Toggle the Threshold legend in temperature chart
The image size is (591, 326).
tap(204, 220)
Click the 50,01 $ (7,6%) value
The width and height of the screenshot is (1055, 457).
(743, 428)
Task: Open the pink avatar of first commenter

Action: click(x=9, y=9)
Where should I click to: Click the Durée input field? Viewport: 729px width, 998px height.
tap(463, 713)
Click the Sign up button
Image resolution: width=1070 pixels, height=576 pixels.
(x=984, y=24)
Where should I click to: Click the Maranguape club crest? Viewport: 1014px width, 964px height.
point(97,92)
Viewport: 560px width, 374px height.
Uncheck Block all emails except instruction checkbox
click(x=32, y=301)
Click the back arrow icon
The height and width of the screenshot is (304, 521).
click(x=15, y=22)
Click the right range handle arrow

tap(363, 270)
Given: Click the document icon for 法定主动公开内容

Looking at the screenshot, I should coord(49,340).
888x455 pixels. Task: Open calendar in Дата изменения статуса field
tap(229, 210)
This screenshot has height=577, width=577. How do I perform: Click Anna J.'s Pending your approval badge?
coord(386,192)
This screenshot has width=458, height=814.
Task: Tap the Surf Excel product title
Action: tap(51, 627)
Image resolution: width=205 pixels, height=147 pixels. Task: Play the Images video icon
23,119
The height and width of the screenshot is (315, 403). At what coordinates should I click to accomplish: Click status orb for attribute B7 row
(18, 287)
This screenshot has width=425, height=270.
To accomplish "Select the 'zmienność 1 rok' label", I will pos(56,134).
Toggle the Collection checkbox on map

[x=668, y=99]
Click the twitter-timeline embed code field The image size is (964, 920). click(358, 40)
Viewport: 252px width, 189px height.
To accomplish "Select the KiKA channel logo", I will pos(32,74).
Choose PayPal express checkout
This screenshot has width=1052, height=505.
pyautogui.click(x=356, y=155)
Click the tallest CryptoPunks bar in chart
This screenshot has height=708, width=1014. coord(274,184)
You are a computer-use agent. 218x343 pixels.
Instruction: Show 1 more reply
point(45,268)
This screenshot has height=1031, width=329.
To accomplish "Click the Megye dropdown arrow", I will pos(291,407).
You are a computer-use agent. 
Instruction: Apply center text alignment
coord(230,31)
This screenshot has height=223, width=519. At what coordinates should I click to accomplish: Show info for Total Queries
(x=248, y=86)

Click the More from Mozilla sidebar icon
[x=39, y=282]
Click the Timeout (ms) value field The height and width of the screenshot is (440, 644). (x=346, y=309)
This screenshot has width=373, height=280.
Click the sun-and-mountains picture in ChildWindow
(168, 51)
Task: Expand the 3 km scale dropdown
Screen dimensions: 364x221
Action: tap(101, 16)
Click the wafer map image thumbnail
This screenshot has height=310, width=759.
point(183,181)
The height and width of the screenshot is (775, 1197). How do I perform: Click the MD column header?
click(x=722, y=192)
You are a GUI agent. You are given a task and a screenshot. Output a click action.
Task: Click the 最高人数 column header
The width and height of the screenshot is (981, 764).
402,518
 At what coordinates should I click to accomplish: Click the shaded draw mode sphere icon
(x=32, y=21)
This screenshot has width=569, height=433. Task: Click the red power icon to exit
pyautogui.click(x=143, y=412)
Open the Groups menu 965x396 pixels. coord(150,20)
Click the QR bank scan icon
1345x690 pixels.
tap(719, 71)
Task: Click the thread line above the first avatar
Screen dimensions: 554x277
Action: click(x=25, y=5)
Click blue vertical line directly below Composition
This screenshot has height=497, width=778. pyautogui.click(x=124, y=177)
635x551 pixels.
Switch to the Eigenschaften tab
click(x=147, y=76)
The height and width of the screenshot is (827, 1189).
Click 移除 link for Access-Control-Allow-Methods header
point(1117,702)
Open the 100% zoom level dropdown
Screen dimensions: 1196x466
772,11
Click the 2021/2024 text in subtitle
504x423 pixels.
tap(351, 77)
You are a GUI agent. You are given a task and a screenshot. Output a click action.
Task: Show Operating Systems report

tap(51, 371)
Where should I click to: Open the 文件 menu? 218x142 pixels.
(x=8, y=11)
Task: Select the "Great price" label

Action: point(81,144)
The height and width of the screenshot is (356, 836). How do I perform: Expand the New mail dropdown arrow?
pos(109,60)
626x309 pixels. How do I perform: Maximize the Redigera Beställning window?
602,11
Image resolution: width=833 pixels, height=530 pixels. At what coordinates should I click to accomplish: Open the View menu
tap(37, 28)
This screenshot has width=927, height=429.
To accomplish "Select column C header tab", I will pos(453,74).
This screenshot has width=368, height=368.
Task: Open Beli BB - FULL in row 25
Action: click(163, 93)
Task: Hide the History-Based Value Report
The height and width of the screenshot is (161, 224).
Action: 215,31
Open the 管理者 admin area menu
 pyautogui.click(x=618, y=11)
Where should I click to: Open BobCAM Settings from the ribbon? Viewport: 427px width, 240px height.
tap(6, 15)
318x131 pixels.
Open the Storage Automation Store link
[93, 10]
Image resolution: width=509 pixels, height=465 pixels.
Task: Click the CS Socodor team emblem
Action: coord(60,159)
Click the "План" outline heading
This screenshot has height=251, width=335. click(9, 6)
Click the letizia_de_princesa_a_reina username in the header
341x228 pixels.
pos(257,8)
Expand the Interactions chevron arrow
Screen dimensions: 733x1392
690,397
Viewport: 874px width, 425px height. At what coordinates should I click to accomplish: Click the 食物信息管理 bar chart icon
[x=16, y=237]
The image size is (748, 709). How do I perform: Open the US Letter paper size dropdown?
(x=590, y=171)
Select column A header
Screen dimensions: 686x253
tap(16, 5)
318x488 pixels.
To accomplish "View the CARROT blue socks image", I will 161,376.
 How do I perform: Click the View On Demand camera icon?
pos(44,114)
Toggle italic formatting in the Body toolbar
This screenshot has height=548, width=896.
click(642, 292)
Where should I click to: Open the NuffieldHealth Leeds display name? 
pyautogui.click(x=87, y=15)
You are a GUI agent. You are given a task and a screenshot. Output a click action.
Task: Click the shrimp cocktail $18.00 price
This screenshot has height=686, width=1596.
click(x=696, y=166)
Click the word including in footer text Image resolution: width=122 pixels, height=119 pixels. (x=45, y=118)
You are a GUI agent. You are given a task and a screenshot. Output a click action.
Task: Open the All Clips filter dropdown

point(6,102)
-*-
An exact copy of every record is required.

- _Solution to this exercise_
Toggle the Threshold legend in temperature chart
The image size is (591, 326).
tap(204, 220)
Click the 50,01 $ (7,6%) value
The width and height of the screenshot is (1055, 457).
(743, 428)
Task: Open the pink avatar of first commenter

Action: click(x=9, y=9)
Where should I click to: Click the Durée input field? Viewport: 729px width, 998px height.
tap(463, 713)
Click the Sign up button
Image resolution: width=1070 pixels, height=576 pixels.
(x=984, y=24)
Where should I click to: Click the Maranguape club crest? Viewport: 1014px width, 964px height.
point(97,92)
Viewport: 560px width, 374px height.
Uncheck Block all emails except instruction checkbox
click(x=32, y=301)
Click the back arrow icon
The height and width of the screenshot is (304, 521).
click(x=15, y=22)
Click the right range handle arrow

tap(363, 270)
Given: Click the document icon for 法定主动公开内容

Looking at the screenshot, I should coord(49,340).
888x455 pixels. Task: Open calendar in Дата изменения статуса field
tap(229, 210)
This screenshot has height=577, width=577. How do I perform: Click Anna J.'s Pending your approval badge?
coord(386,192)
This screenshot has width=458, height=814.
Task: Tap the Surf Excel product title
Action: tap(51, 627)
Image resolution: width=205 pixels, height=147 pixels. Task: Play the Images video icon
23,119
The height and width of the screenshot is (315, 403). At what coordinates should I click to accomplish: Click status orb for attribute B7 row
(18, 287)
This screenshot has width=425, height=270.
To accomplish "Select the 'zmienność 1 rok' label", I will pos(56,134).
Toggle the Collection checkbox on map

[x=668, y=99]
Click the twitter-timeline embed code field The image size is (964, 920). click(358, 40)
Viewport: 252px width, 189px height.
To accomplish "Select the KiKA channel logo", I will pos(32,74).
Choose PayPal express checkout
This screenshot has width=1052, height=505.
pyautogui.click(x=356, y=155)
Click the tallest CryptoPunks bar in chart
This screenshot has height=708, width=1014. coord(274,184)
You are a computer-use agent. 218x343 pixels.
Instruction: Show 1 more reply
point(45,268)
This screenshot has height=1031, width=329.
To accomplish "Click the Megye dropdown arrow", I will pos(291,407).
You are a computer-use agent. 
Instruction: Apply center text alignment
coord(230,31)
This screenshot has height=223, width=519. At what coordinates should I click to accomplish: Show info for Total Queries
(x=248, y=86)

Click the More from Mozilla sidebar icon
[x=39, y=282]
Click the Timeout (ms) value field The height and width of the screenshot is (440, 644). (x=346, y=309)
This screenshot has width=373, height=280.
Click the sun-and-mountains picture in ChildWindow
(168, 51)
Task: Expand the 3 km scale dropdown
Screen dimensions: 364x221
Action: tap(101, 16)
Click the wafer map image thumbnail
This screenshot has height=310, width=759.
point(183,181)
The height and width of the screenshot is (775, 1197). How do I perform: Click the MD column header?
click(x=722, y=192)
You are a GUI agent. You are given a task and a screenshot. Output a click action.
Task: Click the 最高人数 column header
The width and height of the screenshot is (981, 764).
402,518
 At what coordinates should I click to accomplish: Click the shaded draw mode sphere icon
(x=32, y=21)
This screenshot has width=569, height=433. Task: Click the red power icon to exit
pyautogui.click(x=143, y=412)
Open the Groups menu 965x396 pixels. coord(150,20)
Click the QR bank scan icon
1345x690 pixels.
tap(719, 71)
Task: Click the thread line above the first avatar
Screen dimensions: 554x277
Action: click(x=25, y=5)
Click blue vertical line directly below Composition
This screenshot has height=497, width=778. pyautogui.click(x=124, y=177)
635x551 pixels.
Switch to the Eigenschaften tab
click(x=147, y=76)
The height and width of the screenshot is (827, 1189).
Click 移除 link for Access-Control-Allow-Methods header
point(1117,702)
Open the 100% zoom level dropdown
Screen dimensions: 1196x466
772,11
Click the 2021/2024 text in subtitle
504x423 pixels.
tap(351, 77)
You are a GUI agent. You are given a task and a screenshot. Output a click action.
Task: Show Operating Systems report

tap(51, 371)
Where should I click to: Open the 文件 menu? 218x142 pixels.
(x=8, y=11)
Task: Select the "Great price" label

Action: point(81,144)
The height and width of the screenshot is (356, 836). How do I perform: Expand the New mail dropdown arrow?
pos(109,60)
626x309 pixels. How do I perform: Maximize the Redigera Beställning window?
602,11
Image resolution: width=833 pixels, height=530 pixels. At what coordinates should I click to accomplish: Open the View menu
tap(37, 28)
This screenshot has width=927, height=429.
To accomplish "Select column C header tab", I will pos(453,74).
This screenshot has width=368, height=368.
Task: Open Beli BB - FULL in row 25
Action: click(163, 93)
Task: Hide the History-Based Value Report
The height and width of the screenshot is (161, 224).
Action: 215,31
Open the 管理者 admin area menu
 pyautogui.click(x=618, y=11)
Where should I click to: Open BobCAM Settings from the ribbon? Viewport: 427px width, 240px height.
tap(6, 15)
318x131 pixels.
Open the Storage Automation Store link
[93, 10]
Image resolution: width=509 pixels, height=465 pixels.
Task: Click the CS Socodor team emblem
Action: coord(60,159)
Click the "План" outline heading
This screenshot has height=251, width=335. click(9, 6)
Click the letizia_de_princesa_a_reina username in the header
341x228 pixels.
pos(257,8)
Expand the Interactions chevron arrow
Screen dimensions: 733x1392
690,397
Viewport: 874px width, 425px height. At what coordinates should I click to accomplish: Click the 食物信息管理 bar chart icon
[x=16, y=237]
The image size is (748, 709). How do I perform: Open the US Letter paper size dropdown?
(x=590, y=171)
Select column A header
Screen dimensions: 686x253
tap(16, 5)
318x488 pixels.
To accomplish "View the CARROT blue socks image", I will 161,376.
 How do I perform: Click the View On Demand camera icon?
pos(44,114)
Toggle italic formatting in the Body toolbar
This screenshot has height=548, width=896.
click(642, 292)
Where should I click to: Open the NuffieldHealth Leeds display name? 
pyautogui.click(x=87, y=15)
You are a GUI agent. You are given a task and a screenshot. Output a click action.
Task: Click the shrimp cocktail $18.00 price
This screenshot has height=686, width=1596.
click(x=696, y=166)
Click the word including in footer text Image resolution: width=122 pixels, height=119 pixels. (x=45, y=118)
You are a GUI agent. You are given a task and a screenshot. Output a click action.
Task: Open the All Clips filter dropdown

point(6,102)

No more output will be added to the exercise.